* begin *
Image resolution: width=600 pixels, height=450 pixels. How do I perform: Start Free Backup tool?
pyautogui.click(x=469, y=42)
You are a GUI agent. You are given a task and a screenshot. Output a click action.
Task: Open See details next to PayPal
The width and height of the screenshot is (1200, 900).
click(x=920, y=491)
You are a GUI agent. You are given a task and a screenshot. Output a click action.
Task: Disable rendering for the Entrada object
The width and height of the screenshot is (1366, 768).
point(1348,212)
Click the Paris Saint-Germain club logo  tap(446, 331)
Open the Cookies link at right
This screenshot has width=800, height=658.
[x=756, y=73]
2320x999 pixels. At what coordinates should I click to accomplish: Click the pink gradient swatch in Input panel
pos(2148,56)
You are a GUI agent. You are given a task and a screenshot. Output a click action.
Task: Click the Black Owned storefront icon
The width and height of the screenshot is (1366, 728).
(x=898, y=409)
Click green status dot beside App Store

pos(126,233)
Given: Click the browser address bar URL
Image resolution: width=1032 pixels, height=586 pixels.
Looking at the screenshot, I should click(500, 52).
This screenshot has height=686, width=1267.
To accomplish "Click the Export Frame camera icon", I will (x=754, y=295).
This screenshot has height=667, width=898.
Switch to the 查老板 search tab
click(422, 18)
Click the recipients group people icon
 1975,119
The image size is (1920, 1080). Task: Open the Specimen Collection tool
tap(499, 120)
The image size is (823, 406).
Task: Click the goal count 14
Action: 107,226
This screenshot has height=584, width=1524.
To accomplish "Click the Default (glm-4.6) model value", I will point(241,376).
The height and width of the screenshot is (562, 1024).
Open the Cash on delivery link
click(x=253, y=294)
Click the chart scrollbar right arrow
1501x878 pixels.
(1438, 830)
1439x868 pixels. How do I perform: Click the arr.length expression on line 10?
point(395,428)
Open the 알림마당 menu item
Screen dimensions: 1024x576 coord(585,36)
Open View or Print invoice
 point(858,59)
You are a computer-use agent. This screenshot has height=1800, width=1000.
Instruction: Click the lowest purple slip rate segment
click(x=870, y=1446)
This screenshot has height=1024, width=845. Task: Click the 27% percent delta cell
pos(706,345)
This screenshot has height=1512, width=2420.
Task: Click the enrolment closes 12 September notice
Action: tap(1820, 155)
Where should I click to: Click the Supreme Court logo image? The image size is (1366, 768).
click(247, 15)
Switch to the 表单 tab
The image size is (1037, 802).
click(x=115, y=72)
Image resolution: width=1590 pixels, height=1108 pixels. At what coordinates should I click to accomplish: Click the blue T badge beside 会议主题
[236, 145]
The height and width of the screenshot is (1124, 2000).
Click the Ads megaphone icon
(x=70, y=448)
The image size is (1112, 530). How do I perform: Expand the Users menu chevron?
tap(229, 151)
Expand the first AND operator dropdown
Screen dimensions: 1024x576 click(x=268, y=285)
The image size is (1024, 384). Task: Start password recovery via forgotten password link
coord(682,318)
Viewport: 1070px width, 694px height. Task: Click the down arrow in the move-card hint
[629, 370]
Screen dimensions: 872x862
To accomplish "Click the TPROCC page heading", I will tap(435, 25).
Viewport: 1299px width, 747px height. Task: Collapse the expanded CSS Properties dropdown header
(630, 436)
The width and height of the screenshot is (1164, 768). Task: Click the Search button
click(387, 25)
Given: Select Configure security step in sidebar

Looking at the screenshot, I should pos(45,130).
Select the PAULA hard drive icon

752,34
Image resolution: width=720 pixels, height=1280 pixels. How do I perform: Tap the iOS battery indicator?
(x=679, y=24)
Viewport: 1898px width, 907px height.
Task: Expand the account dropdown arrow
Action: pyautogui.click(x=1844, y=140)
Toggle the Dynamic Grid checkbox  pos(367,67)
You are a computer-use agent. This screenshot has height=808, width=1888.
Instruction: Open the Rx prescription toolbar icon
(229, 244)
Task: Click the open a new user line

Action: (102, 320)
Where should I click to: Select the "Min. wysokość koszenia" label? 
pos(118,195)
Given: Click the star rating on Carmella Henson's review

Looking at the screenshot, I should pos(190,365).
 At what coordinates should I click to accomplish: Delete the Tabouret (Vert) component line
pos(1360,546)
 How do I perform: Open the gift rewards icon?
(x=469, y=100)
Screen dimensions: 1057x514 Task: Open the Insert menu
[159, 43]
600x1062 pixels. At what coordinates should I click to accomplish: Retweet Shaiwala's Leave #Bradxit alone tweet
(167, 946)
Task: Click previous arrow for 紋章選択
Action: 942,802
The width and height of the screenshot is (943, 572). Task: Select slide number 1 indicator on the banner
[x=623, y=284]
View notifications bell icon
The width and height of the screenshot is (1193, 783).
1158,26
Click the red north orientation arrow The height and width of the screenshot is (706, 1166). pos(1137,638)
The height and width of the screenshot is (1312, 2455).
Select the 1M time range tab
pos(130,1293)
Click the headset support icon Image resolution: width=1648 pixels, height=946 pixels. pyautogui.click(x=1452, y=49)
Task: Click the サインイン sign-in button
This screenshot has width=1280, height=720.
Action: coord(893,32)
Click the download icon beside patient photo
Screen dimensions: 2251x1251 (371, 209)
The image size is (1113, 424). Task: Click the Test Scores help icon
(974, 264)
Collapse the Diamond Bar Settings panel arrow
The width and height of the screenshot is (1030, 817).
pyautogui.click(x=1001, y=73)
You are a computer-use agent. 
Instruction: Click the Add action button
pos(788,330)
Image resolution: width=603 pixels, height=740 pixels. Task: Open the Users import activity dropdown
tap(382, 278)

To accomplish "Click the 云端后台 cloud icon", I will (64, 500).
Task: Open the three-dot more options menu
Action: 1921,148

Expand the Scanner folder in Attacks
* end *
__GOAL__: Copy all the rows above with no changes.

__EXPECTED ANSWER__:
Image resolution: width=600 pixels, height=450 pixels. How do I perform: Start Free Backup tool?
pyautogui.click(x=469, y=42)
You are a GUI agent. You are given a task and a screenshot. Output a click action.
Task: Open See details next to PayPal
The width and height of the screenshot is (1200, 900).
click(x=920, y=491)
You are a GUI agent. You are given a task and a screenshot. Output a click action.
Task: Disable rendering for the Entrada object
The width and height of the screenshot is (1366, 768).
point(1348,212)
Click the Paris Saint-Germain club logo  tap(446, 331)
Open the Cookies link at right
This screenshot has width=800, height=658.
[x=756, y=73]
2320x999 pixels. At what coordinates should I click to accomplish: Click the pink gradient swatch in Input panel
pos(2148,56)
You are a GUI agent. You are given a task and a screenshot. Output a click action.
Task: Click the Black Owned storefront icon
The width and height of the screenshot is (1366, 728).
(x=898, y=409)
Click green status dot beside App Store

pos(126,233)
Given: Click the browser address bar URL
Image resolution: width=1032 pixels, height=586 pixels.
Looking at the screenshot, I should click(500, 52).
This screenshot has height=686, width=1267.
To accomplish "Click the Export Frame camera icon", I will (x=754, y=295).
This screenshot has height=667, width=898.
Switch to the 查老板 search tab
click(422, 18)
Click the recipients group people icon
 1975,119
The image size is (1920, 1080). Task: Open the Specimen Collection tool
tap(499, 120)
The image size is (823, 406).
Task: Click the goal count 14
Action: 107,226
This screenshot has height=584, width=1524.
To accomplish "Click the Default (glm-4.6) model value", I will point(241,376).
The height and width of the screenshot is (562, 1024).
Open the Cash on delivery link
click(x=253, y=294)
Click the chart scrollbar right arrow
1501x878 pixels.
(1438, 830)
1439x868 pixels. How do I perform: Click the arr.length expression on line 10?
point(395,428)
Open the 알림마당 menu item
Screen dimensions: 1024x576 coord(585,36)
Open View or Print invoice
 point(858,59)
You are a computer-use agent. This screenshot has height=1800, width=1000.
Instruction: Click the lowest purple slip rate segment
click(x=870, y=1446)
This screenshot has height=1024, width=845. Task: Click the 27% percent delta cell
pos(706,345)
This screenshot has height=1512, width=2420.
Task: Click the enrolment closes 12 September notice
Action: tap(1820, 155)
Where should I click to: Click the Supreme Court logo image? The image size is (1366, 768).
click(247, 15)
Switch to the 表单 tab
The image size is (1037, 802).
click(x=115, y=72)
Image resolution: width=1590 pixels, height=1108 pixels. At what coordinates should I click to accomplish: Click the blue T badge beside 会议主题
[236, 145]
The height and width of the screenshot is (1124, 2000).
Click the Ads megaphone icon
(x=70, y=448)
The image size is (1112, 530). How do I perform: Expand the Users menu chevron?
tap(229, 151)
Expand the first AND operator dropdown
Screen dimensions: 1024x576 click(x=268, y=285)
The image size is (1024, 384). Task: Start password recovery via forgotten password link
coord(682,318)
Viewport: 1070px width, 694px height. Task: Click the down arrow in the move-card hint
[629, 370]
Screen dimensions: 872x862
To accomplish "Click the TPROCC page heading", I will tap(435, 25).
Viewport: 1299px width, 747px height. Task: Collapse the expanded CSS Properties dropdown header
(630, 436)
The width and height of the screenshot is (1164, 768). Task: Click the Search button
click(387, 25)
Given: Select Configure security step in sidebar

Looking at the screenshot, I should pos(45,130).
Select the PAULA hard drive icon

752,34
Image resolution: width=720 pixels, height=1280 pixels. How do I perform: Tap the iOS battery indicator?
(x=679, y=24)
Viewport: 1898px width, 907px height.
Task: Expand the account dropdown arrow
Action: pyautogui.click(x=1844, y=140)
Toggle the Dynamic Grid checkbox  pos(367,67)
You are a computer-use agent. This screenshot has height=808, width=1888.
Instruction: Open the Rx prescription toolbar icon
(229, 244)
Task: Click the open a new user line

Action: (102, 320)
Where should I click to: Select the "Min. wysokość koszenia" label? 
pos(118,195)
Given: Click the star rating on Carmella Henson's review

Looking at the screenshot, I should pos(190,365).
 At what coordinates should I click to accomplish: Delete the Tabouret (Vert) component line
pos(1360,546)
 How do I perform: Open the gift rewards icon?
(x=469, y=100)
Screen dimensions: 1057x514 Task: Open the Insert menu
[159, 43]
600x1062 pixels. At what coordinates should I click to accomplish: Retweet Shaiwala's Leave #Bradxit alone tweet
(167, 946)
Task: Click previous arrow for 紋章選択
Action: 942,802
The width and height of the screenshot is (943, 572). Task: Select slide number 1 indicator on the banner
[x=623, y=284]
View notifications bell icon
The width and height of the screenshot is (1193, 783).
1158,26
Click the red north orientation arrow The height and width of the screenshot is (706, 1166). pos(1137,638)
The height and width of the screenshot is (1312, 2455).
Select the 1M time range tab
pos(130,1293)
Click the headset support icon Image resolution: width=1648 pixels, height=946 pixels. pyautogui.click(x=1452, y=49)
Task: Click the サインイン sign-in button
This screenshot has width=1280, height=720.
Action: coord(893,32)
Click the download icon beside patient photo
Screen dimensions: 2251x1251 (371, 209)
The image size is (1113, 424). Task: Click the Test Scores help icon
(974, 264)
Collapse the Diamond Bar Settings panel arrow
The width and height of the screenshot is (1030, 817).
pyautogui.click(x=1001, y=73)
You are a computer-use agent. 
Instruction: Click the Add action button
pos(788,330)
Image resolution: width=603 pixels, height=740 pixels. Task: Open the Users import activity dropdown
tap(382, 278)

To accomplish "Click the 云端后台 cloud icon", I will (64, 500).
Task: Open the three-dot more options menu
Action: 1921,148

Expand the Scanner folder in Attacks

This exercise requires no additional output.